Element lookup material
::::

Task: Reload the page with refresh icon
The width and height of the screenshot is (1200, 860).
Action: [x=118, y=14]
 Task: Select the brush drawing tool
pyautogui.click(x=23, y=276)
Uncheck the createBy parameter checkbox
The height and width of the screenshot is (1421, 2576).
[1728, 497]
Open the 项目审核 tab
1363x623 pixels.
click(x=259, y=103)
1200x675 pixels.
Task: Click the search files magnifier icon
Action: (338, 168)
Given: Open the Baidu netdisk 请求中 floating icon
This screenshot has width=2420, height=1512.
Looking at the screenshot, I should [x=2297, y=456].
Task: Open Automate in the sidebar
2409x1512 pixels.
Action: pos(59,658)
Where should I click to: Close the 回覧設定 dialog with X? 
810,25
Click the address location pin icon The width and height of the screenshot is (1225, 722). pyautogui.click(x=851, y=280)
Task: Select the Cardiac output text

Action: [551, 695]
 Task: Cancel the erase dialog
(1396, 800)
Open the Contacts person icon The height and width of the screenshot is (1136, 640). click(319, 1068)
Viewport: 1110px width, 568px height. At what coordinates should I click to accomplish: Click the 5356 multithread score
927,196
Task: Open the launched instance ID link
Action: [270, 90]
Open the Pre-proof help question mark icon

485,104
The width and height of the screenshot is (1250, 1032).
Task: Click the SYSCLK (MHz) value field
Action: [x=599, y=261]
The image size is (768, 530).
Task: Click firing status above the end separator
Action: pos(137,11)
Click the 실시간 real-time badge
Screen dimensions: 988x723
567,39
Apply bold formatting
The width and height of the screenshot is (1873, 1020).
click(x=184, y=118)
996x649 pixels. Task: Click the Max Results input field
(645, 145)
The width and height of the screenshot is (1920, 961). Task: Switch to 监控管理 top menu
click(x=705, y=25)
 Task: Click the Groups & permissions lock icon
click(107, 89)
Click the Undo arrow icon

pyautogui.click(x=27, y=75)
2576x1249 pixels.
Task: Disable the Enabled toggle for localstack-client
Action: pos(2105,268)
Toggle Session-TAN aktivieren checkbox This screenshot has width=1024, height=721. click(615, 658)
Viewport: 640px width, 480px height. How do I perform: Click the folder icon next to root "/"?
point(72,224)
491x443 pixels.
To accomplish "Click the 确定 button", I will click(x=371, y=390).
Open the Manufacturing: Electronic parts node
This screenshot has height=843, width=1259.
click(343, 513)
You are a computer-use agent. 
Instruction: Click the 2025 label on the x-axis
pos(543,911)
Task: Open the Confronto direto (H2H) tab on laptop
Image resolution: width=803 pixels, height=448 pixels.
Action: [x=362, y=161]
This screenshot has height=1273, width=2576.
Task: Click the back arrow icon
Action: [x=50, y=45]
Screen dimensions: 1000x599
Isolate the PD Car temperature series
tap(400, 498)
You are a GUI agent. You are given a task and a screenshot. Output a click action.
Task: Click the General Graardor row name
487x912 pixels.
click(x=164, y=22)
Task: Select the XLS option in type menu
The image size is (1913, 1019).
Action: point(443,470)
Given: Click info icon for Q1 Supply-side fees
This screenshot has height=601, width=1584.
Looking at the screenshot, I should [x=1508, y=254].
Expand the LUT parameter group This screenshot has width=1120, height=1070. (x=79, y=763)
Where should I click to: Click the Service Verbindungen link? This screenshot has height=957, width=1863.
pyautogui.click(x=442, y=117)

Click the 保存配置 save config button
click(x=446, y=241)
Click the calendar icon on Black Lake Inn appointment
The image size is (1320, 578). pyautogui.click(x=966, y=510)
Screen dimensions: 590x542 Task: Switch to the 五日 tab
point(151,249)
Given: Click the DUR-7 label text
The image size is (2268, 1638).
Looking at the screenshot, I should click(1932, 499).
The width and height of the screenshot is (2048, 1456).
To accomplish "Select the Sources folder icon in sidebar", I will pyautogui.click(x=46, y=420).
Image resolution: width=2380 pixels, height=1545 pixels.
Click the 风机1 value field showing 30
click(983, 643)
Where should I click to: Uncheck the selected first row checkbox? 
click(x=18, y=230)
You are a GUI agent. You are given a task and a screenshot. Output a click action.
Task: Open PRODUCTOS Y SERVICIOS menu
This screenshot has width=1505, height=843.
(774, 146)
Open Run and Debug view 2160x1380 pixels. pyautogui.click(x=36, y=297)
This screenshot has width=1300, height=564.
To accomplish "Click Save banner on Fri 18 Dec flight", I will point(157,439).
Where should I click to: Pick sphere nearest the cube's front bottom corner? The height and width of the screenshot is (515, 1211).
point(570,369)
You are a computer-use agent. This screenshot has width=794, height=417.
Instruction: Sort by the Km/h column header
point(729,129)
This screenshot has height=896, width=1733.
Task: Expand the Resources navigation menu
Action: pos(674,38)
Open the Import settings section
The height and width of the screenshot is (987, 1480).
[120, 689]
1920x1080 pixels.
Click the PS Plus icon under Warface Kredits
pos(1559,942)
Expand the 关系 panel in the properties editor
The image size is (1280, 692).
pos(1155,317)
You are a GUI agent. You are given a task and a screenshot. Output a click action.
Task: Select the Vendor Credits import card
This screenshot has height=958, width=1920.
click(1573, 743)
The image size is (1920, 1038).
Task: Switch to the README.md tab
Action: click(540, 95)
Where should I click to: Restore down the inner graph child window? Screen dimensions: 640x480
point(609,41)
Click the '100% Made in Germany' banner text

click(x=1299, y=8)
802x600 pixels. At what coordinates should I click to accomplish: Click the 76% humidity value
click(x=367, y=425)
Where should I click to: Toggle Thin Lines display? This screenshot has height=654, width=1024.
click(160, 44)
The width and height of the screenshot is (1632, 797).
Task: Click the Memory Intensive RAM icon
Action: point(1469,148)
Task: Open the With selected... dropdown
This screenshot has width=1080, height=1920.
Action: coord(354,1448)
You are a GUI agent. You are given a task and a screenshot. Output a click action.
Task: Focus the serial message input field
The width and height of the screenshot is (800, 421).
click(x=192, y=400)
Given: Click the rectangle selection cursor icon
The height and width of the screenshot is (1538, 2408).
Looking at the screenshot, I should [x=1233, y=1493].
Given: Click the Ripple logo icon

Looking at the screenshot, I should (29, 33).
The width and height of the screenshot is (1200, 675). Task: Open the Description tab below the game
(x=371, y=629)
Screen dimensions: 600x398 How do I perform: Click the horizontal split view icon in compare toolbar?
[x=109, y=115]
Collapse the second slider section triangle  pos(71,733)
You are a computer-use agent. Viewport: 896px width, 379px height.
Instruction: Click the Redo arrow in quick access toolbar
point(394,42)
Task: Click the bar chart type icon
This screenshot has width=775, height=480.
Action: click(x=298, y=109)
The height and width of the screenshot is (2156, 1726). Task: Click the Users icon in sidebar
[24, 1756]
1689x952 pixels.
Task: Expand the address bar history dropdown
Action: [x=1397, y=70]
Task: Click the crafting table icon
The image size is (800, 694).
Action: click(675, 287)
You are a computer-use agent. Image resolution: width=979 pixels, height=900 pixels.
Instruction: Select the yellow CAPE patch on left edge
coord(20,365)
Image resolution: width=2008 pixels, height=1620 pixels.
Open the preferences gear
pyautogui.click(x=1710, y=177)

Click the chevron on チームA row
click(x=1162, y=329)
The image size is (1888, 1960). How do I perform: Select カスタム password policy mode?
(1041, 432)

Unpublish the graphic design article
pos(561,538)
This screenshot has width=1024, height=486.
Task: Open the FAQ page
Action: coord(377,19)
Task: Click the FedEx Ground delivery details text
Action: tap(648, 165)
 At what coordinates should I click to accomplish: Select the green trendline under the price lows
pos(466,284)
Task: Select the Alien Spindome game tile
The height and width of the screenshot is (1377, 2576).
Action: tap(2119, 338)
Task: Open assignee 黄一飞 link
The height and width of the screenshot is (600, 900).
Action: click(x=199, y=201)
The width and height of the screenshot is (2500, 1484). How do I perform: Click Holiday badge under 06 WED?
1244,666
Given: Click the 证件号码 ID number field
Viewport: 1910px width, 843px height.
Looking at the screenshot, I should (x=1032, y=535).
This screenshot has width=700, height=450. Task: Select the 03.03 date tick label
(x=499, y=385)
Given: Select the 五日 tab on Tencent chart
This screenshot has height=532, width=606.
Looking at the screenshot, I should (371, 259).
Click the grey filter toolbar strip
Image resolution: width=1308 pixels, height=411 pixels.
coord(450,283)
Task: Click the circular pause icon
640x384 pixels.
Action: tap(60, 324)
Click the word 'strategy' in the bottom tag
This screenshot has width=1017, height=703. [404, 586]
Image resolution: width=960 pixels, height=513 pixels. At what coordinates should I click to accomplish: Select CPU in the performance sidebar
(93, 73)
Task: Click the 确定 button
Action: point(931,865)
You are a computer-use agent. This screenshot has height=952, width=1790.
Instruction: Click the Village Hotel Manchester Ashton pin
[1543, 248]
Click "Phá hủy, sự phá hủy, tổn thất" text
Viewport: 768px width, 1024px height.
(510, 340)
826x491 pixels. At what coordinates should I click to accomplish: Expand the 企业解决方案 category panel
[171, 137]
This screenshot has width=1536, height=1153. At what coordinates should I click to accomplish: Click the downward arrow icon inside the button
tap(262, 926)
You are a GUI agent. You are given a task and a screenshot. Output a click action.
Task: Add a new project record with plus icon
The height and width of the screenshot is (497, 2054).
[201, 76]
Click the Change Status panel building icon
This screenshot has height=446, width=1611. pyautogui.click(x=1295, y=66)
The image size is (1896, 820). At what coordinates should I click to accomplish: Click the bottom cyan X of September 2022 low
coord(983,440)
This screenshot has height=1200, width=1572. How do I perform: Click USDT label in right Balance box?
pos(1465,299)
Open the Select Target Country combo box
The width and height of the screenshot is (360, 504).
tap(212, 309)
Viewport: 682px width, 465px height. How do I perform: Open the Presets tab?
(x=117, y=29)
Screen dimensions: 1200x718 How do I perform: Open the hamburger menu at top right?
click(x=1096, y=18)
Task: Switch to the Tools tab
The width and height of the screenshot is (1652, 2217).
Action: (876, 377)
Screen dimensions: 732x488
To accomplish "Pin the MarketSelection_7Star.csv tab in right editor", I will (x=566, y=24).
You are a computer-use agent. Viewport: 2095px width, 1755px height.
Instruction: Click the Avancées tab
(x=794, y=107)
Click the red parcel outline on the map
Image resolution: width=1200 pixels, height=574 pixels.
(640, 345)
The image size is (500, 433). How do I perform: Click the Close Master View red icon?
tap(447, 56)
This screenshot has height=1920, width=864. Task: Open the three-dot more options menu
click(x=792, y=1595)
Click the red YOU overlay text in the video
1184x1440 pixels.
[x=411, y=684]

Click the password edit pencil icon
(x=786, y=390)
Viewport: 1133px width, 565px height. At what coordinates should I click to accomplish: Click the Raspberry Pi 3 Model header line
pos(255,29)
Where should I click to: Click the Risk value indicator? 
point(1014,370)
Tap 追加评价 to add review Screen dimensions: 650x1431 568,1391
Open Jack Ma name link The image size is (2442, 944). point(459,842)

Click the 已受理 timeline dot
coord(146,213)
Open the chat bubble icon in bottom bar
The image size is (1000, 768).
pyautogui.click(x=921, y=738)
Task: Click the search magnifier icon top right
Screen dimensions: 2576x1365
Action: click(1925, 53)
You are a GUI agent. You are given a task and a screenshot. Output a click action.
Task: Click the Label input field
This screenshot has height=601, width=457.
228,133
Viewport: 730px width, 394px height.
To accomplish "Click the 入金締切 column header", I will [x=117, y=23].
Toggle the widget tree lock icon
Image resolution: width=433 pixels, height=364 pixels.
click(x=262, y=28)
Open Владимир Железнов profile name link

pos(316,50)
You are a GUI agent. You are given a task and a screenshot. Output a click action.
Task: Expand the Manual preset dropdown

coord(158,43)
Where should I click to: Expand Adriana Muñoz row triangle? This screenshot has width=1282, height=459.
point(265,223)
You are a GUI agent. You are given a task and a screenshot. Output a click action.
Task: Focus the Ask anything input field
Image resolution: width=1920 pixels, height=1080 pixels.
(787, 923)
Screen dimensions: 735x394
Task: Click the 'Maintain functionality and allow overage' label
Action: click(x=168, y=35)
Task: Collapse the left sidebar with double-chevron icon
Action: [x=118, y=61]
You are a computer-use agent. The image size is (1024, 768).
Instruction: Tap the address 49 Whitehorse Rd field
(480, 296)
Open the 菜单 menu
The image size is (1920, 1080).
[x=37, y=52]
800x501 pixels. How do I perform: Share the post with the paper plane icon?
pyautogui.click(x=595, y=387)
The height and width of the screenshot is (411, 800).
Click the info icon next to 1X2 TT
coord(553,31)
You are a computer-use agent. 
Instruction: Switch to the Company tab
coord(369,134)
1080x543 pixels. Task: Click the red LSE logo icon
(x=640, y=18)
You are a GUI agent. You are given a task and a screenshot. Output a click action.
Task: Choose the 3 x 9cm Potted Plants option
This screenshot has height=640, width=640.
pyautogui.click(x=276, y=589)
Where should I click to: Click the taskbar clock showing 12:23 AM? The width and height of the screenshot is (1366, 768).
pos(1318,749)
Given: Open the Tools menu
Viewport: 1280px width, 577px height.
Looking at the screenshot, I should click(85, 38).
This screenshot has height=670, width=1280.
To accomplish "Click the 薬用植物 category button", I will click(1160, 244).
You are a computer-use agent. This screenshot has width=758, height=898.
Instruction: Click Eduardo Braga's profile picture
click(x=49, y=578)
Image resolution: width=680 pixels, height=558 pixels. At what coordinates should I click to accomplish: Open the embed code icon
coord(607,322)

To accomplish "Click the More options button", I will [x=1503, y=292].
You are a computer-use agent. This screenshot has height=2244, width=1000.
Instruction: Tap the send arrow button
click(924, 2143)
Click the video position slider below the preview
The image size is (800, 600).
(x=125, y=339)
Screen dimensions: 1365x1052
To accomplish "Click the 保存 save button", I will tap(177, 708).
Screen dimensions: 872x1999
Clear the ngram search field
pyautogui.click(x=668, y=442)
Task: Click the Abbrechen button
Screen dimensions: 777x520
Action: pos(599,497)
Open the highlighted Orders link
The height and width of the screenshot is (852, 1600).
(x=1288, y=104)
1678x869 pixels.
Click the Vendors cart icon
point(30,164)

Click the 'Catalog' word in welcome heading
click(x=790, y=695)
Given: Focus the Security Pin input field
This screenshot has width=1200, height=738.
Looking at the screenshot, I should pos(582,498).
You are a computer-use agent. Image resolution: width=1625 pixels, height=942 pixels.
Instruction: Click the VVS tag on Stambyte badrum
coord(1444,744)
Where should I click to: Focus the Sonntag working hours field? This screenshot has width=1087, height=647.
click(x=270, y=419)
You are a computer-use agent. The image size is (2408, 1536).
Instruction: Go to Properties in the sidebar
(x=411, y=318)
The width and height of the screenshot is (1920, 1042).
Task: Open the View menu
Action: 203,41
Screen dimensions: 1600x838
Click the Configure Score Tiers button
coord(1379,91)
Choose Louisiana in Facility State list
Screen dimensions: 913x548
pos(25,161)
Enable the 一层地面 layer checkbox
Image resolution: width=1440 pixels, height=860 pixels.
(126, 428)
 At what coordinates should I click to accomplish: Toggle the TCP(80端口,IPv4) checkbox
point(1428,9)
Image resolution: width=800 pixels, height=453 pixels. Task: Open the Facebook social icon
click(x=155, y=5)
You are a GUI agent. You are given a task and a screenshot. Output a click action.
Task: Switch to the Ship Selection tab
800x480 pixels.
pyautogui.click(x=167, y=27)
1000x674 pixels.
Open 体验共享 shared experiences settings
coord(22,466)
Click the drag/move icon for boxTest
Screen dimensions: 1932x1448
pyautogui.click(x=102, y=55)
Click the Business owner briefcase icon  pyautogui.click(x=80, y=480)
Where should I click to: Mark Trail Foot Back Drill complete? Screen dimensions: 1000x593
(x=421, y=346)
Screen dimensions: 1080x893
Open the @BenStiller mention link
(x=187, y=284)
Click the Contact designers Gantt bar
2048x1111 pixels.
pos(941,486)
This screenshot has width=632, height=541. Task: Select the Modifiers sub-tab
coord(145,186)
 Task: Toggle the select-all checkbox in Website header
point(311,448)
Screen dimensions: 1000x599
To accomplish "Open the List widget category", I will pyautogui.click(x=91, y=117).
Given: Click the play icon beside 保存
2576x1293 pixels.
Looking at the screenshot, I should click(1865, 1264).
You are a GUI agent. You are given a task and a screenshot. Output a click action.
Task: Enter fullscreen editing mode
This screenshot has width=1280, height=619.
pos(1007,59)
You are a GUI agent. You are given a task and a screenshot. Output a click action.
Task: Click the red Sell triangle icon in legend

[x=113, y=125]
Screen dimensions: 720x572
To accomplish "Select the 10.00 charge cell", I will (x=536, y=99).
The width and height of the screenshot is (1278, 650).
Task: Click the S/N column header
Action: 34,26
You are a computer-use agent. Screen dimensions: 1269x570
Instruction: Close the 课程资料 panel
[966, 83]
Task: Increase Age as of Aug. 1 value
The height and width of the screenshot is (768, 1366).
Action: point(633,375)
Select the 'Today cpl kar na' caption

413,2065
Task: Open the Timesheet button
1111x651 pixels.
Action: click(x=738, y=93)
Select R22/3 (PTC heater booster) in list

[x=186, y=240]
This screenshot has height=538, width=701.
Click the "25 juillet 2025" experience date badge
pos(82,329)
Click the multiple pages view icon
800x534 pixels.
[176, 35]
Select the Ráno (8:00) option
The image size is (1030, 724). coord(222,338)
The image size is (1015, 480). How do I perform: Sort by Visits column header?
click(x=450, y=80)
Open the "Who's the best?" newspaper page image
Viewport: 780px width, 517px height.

::::

Goal » Starting at the line that contains "has height=2244, width=1000." and stopping after the line that contains "pyautogui.click(x=668, y=442)", reproduce every line of the material, requests included, but multiply each coordinate in the answers by 0.7 and round it to a whole number, with halves rounded up. Leave all other numbers unchanged.

Solution to the problem »
You are a computer-use agent. This screenshot has height=2244, width=1000.
Instruction: Tap the send arrow button
click(647, 1500)
Click the video position slider below the preview
The image size is (800, 600).
(x=88, y=237)
Screen dimensions: 1365x1052
To accomplish "Click the 保存 save button", I will tap(124, 496).
Screen dimensions: 872x1999
Clear the ngram search field
pyautogui.click(x=468, y=309)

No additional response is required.